> [Aim of the exercise] Look below for the line containing "How do I perform: Open"; from there, print each line exactly up to and including the line containing "Given: Disable the Pattern checkbox", and stop.

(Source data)
--*--

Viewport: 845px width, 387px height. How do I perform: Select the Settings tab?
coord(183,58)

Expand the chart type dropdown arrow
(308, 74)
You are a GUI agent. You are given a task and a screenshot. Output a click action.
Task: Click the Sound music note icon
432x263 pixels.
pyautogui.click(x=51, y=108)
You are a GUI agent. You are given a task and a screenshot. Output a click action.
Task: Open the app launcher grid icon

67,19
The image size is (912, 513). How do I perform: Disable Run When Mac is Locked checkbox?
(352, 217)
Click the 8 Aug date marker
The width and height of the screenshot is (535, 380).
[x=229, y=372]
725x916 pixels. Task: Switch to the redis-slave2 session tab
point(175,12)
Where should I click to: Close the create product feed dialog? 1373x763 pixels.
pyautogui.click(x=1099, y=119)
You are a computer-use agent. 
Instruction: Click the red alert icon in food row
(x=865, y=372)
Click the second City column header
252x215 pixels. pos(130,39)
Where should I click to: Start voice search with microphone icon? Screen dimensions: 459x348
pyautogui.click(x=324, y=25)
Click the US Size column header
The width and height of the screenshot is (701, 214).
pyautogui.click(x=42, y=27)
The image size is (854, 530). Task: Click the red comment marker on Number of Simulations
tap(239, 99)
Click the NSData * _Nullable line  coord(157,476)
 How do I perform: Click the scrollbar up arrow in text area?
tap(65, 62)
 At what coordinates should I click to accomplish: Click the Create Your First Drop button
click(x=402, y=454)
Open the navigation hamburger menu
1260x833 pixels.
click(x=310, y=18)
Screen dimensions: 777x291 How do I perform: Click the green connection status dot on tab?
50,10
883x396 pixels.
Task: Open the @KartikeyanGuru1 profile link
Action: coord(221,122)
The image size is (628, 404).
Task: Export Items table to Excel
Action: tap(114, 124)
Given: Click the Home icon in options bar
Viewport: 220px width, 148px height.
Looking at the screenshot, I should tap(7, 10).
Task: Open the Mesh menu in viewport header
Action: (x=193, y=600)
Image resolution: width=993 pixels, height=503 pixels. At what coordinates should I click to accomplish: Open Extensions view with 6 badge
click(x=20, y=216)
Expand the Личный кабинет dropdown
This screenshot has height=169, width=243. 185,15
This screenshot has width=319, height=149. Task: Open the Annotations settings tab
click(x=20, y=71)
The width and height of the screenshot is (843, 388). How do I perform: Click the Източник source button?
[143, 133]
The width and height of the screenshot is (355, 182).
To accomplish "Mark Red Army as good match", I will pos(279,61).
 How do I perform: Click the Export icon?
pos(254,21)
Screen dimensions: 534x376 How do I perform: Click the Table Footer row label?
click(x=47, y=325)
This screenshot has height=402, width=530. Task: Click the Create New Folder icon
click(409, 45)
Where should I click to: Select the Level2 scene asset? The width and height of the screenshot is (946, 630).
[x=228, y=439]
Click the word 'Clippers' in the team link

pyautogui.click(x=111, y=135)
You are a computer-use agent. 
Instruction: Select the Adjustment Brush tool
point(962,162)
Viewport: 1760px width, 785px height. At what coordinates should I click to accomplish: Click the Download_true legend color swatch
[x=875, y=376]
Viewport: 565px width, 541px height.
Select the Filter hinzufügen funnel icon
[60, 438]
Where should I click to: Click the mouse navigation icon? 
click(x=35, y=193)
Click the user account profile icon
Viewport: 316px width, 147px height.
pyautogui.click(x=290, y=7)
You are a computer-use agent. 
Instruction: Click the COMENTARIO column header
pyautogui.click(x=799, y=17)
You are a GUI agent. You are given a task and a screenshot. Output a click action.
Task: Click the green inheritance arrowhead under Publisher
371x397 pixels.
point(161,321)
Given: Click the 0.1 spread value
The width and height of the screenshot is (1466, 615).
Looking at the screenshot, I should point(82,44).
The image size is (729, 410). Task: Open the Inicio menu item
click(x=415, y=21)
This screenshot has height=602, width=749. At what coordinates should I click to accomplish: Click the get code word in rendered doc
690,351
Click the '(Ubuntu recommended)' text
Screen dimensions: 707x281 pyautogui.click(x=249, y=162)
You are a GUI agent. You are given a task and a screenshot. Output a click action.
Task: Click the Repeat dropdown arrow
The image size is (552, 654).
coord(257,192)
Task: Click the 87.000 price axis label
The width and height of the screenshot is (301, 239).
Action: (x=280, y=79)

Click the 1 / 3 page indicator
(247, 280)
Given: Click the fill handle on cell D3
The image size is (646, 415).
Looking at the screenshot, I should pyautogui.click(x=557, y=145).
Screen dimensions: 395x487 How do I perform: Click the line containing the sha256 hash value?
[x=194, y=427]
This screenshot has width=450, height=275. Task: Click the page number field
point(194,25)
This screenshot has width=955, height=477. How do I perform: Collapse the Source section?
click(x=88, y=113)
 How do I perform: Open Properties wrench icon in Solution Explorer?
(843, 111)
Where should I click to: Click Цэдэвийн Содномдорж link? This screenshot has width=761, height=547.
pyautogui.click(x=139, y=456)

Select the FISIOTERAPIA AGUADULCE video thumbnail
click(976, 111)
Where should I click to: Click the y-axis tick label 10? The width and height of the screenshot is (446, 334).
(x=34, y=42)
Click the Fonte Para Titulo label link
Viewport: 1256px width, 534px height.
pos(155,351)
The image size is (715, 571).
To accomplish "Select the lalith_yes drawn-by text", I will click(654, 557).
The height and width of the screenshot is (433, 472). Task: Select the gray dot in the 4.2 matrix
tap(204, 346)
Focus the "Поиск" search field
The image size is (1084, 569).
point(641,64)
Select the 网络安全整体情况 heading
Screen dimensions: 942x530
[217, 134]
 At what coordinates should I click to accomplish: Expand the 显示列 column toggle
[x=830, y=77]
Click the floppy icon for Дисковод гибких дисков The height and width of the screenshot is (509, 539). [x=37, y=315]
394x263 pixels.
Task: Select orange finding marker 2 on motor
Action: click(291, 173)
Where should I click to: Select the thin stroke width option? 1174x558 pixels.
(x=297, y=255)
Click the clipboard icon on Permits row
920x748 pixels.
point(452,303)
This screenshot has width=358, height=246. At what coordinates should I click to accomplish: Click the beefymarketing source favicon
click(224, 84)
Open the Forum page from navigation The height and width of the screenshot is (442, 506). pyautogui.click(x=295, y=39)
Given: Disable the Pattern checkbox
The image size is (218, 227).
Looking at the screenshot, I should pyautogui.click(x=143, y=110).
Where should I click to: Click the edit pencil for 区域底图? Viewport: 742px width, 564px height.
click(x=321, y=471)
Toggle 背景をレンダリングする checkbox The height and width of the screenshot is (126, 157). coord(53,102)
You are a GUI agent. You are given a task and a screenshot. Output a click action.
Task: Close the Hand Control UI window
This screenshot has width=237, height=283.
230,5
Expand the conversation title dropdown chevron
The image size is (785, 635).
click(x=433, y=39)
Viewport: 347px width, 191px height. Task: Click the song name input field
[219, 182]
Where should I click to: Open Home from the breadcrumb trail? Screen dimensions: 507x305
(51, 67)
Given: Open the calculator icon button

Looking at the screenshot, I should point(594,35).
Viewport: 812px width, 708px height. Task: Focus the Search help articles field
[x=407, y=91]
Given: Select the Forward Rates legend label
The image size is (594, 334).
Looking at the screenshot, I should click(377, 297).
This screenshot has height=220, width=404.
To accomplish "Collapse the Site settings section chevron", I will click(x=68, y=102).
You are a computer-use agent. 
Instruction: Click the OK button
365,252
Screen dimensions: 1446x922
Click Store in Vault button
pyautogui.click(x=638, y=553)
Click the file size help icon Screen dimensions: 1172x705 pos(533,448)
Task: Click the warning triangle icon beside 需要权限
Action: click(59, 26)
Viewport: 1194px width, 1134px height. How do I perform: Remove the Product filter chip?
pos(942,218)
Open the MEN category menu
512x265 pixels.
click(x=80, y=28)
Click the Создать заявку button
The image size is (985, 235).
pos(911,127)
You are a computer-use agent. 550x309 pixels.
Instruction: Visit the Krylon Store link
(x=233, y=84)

--*--

> [Response to the task]
 How do I perform: Open Properties wrench icon in Solution Explorer?
(843, 111)
Where should I click to: Click Цэдэвийн Содномдорж link? This screenshot has width=761, height=547.
pyautogui.click(x=139, y=456)

Select the FISIOTERAPIA AGUADULCE video thumbnail
click(976, 111)
Where should I click to: Click the y-axis tick label 10? The width and height of the screenshot is (446, 334).
(x=34, y=42)
Click the Fonte Para Titulo label link
Viewport: 1256px width, 534px height.
pos(155,351)
The image size is (715, 571).
To accomplish "Select the lalith_yes drawn-by text", I will click(654, 557).
The height and width of the screenshot is (433, 472). Task: Select the gray dot in the 4.2 matrix
tap(204, 346)
Focus the "Поиск" search field
The image size is (1084, 569).
point(641,64)
Select the 网络安全整体情况 heading
Screen dimensions: 942x530
[217, 134]
 At what coordinates should I click to accomplish: Expand the 显示列 column toggle
[x=830, y=77]
Click the floppy icon for Дисковод гибких дисков The height and width of the screenshot is (509, 539). [x=37, y=315]
394x263 pixels.
Task: Select orange finding marker 2 on motor
Action: click(291, 173)
Where should I click to: Select the thin stroke width option? 1174x558 pixels.
(x=297, y=255)
Click the clipboard icon on Permits row
920x748 pixels.
point(452,303)
This screenshot has width=358, height=246. At what coordinates should I click to accomplish: Click the beefymarketing source favicon
click(224, 84)
Open the Forum page from navigation The height and width of the screenshot is (442, 506). pyautogui.click(x=295, y=39)
Given: Disable the Pattern checkbox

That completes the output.